TENORS, ANYONE? Ivo Perelman with Karl Berger, Gerald Cleaver, Mat Maneri, Whit Dickey, Matthew Shipp, William Parker, Joe Morris: The Art of the Improv Trio, Vols 1,2,3,4,5,6.

Back in 1999, Wynton Marsalis threw down the gauntlet by releasing something like 10 or 11 albums or boxed sets of studio and concert recordings. This year, Ivo Perelman is at least close to that, and has now surpassed that benchmark with these six albums of improvs in various combinations of groups and various  lengths of songs.

Volume One with Karl Berger/p and Gerald Cleaver/dr is a six part album with songs ranging from 6-13 minutes. Perelman’s tenor has long tones and sighs on the eerie “Part 1” and gets dark with some thunder on “Part 4.” Berger’s piano gets into lower depts. On “Part 3,” delivers a laconic romp on “Part 2” and holds down the busy drums while Perelman squeals on “Part 6.”

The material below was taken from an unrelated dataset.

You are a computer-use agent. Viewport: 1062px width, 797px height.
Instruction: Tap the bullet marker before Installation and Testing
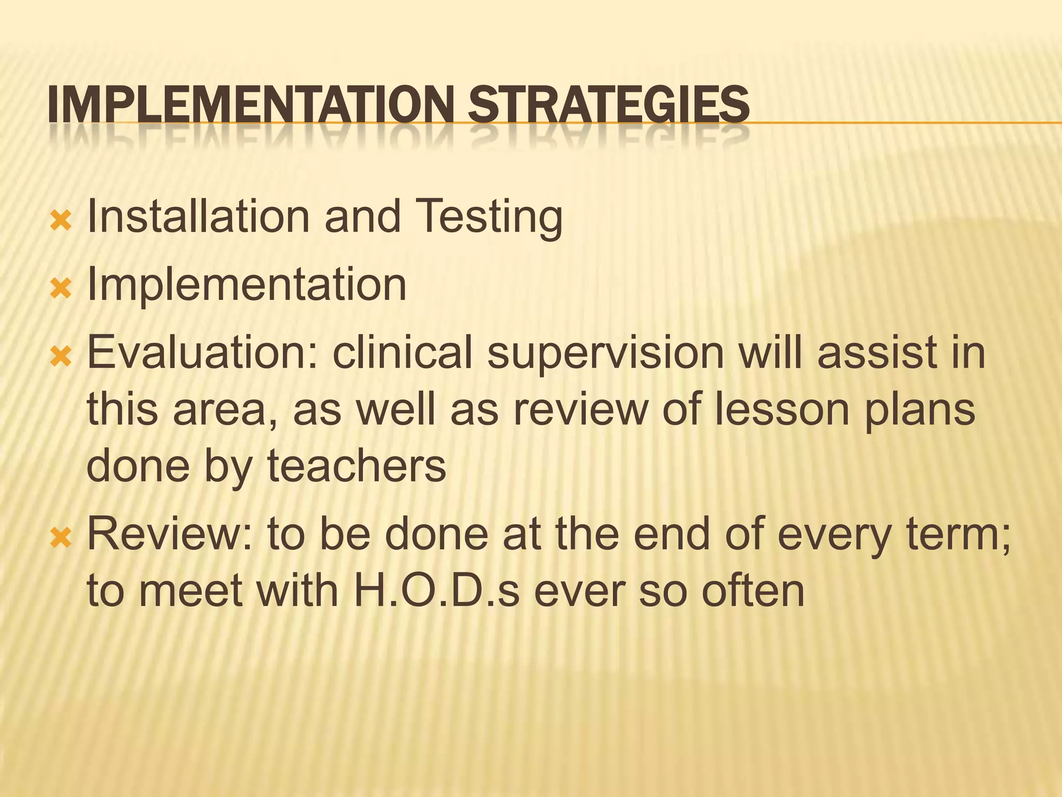(x=60, y=222)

Volume Two has 13 pieces with Mat Maneri/viola and Whit Dickey/dr with lots of chirpy sounds between strings and horn on “Part 1” and “Part 5”. Dickey is crisp and busy throughout, rustling on ”Part 13” and playing with the cymbals on” Part 6” while scrambling on”Part 10”. Dark and hushed sounds weave in and out on “Part 2” and Perelman fluffs and shivers with Maneri on “Part 11.”

Volume 3 with Matthew Shipp/p and Gerald Cleaver/dr has 9 parts between 3-7 minutes. Ship gets bluesy on “3”, reflective on”7” and boppy with the leader on”9” while Perelman sighs on “2” and darkly floats over Cleaver’s ride cymbal on “6” whole the whole team hustles and bustles on “5.”

Volume 4 with William Parker/b and Gerald Cleaver/dr has only 3 songs. “Part 1” and “Part 3” are only 5 minutes long, with laconic howls and swirling reeds, while the 40 minute marathon of “Part 2” lets everyone get a muscular workout. Parker plucks, picks, strums and bows wile Cleaver rat a tats the snare, cymbal and  high hat around Perelman’s gruff huffs and puffs.

Volume 5 has Joe Morris/eg and Gerald Cleaver for 9 Parts. The electric guitar adds kinetic energy on the snappy ‘4” and shows a lazy blues feel on “8.” Guitar and tenor jab and poke on”6” while the two make dots and dashes around Cleavers’s drums on ”2” and get reflective on”5.” Squealing tenor sounds are deflected by Cleaver on ”7” and  “9” like a catcher handling a knuckleballer.

Volulme 6 has the same musicians as 5, but Morris switches to bass for two songs. The 4 minute “Part 2” has Cleaver sounding like he’s shaking a box of marbles, and the exhaustive 42 minute “Part 1” Features restless stick work as Perelman and Morris whirl around each other like cars in the Magic Roundabout. Perelman crosses octaves at a single bound, and everyone has a long conversation with their instruments. WHEW!